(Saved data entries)
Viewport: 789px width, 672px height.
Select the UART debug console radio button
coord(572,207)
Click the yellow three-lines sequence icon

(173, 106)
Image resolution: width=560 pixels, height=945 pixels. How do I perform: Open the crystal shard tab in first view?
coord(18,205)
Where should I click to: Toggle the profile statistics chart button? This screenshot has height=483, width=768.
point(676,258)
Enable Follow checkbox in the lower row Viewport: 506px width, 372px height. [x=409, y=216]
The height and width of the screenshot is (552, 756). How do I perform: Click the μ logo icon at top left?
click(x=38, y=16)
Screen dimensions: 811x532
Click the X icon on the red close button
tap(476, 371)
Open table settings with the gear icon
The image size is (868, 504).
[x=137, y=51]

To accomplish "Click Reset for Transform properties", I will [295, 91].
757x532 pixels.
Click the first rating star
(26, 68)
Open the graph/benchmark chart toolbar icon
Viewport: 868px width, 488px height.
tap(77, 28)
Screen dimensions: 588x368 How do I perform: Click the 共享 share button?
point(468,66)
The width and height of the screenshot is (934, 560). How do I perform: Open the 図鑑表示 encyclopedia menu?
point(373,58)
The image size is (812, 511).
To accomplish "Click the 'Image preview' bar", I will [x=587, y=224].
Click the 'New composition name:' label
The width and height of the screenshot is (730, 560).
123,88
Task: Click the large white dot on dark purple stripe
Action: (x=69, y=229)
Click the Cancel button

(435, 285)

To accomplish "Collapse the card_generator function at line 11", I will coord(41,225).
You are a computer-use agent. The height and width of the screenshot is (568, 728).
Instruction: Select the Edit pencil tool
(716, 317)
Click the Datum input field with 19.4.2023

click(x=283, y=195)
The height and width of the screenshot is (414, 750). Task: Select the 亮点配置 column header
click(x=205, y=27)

● **What is needed**: Pull every line containing "will" out of the records.

● **Task answer**:
To accomplish "Click Reset for Transform properties", I will [295, 91].
To accomplish "Click the 'Image preview' bar", I will [x=587, y=224].
To accomplish "Collapse the card_generator function at line 11", I will coord(41,225).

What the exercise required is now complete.